-- SELECTED EXTRACT --
As well as physical tiredness, providing emotional support to Ukrainian colleagues also bore down on his Polish staff. “The families would come to our office and we’d met them and they’d tell us their stories. These were difficult moments for all of us. Even if you can handle it, there was too much pain.”

To cope, the company provided two hours a day for counseling with therapists, both for Polish and Ukrainian staff. “It was very difficult; people were crying. Crying was probably the best way.” More important, he recalls, was the solidarity of colleagues. “We organized meetings on Teams, but most of us came back to the office to help people and see each other face to face. It was very needed and it helped us to survive. We acted as a team. When I felt that I had no energy, someone was there to say ‘Slawo, take a rest, I’ll lead this time.’ It changes the dynamic: how we trust each other, how we collaborate, how we treat each other.

“We survived the first three months, but ‘survive’ is probably the best way to describe it. We felt strong, but the situation around us, it brought us down. It was difficult.”

Christmas at Dentsu Warsaw

Help – and hope

While direct humanitarian efforts haven’t ceased – the company’s central European team bought and shipped power banks, solar lamps, gas burners and thermal clothing to colleagues in Kyiv over winter – as the months went by, the focus shifted to longer-term means of support.

Office hubs became centers for second language learning, helping Ukrainians learn Polish or Romanian, while Dentsu staff helped them navigate the admin of refugee and immigration law. Pulling in support from Merkle, Dentsu created a Refugee Alliance to help train Ukrainians in Salesforce, Adobe and programmatic media; over 50 have already been through a course and another 40 are on their way. Fundraising efforts continued and so far the company has donated around £1.65m, adding to the millions donated by companies across the advertising industry.

-- TASK --
Carry on the account of Dentsu's support for its Ukrainian colleagues, picking up after its final sentence. Nothing in the material is needed for this.

-- DATA FOR REVIEW --

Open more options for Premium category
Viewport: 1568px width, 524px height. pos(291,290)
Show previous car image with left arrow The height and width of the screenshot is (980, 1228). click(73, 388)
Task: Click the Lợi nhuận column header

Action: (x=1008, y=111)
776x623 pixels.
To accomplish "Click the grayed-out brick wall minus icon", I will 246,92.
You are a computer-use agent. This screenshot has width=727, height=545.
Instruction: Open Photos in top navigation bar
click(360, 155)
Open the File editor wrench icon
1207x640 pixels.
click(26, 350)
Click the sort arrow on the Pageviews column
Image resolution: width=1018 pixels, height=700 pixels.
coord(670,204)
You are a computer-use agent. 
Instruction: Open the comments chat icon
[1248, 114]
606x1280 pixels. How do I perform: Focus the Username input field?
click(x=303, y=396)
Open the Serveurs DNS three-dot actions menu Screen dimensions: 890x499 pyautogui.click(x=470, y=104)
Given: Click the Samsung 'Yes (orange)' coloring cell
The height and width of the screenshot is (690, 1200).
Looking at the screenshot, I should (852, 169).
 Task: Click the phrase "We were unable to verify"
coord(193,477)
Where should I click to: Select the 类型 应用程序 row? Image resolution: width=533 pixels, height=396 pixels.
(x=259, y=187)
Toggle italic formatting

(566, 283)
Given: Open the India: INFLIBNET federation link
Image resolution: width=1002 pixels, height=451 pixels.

-- RESPONSE TO THE EXERCISE --
“We created opportunities for some of the families that wanted to stay in Poland, for them to join our Polish team and work in the Warsaw office.” Since the invasion began, around 30 people have relocated to new positions within Dentsu while over 60 have found remote positions with Dentsu’s operations in the UK, Germany, Poland, Hungary, Czech Republic and the US.

And just last month, creatives spread across European territories worked with charity Apart of Me to develop an app, Nadiya (which translates in Ukrainian as ‘hope’), that provides children aged 5-11 with therapy exercises and gamified tools to deal with trauma and grief.

“You can offer money, you can offer support, but in the end there is nothing more precious you can offer than your time and engagement.”

At Christmas, the team hosted a Christmas dinner at Dentsu’s Warsaw offices for their Ukrainian co-workers. Each brought their families and together they cooked Ukrainian cuisine.

For Stepniewski, it was a “surreal” and moving way to bookend the year. “It was unique. For me, it was something unbelievable, something special.”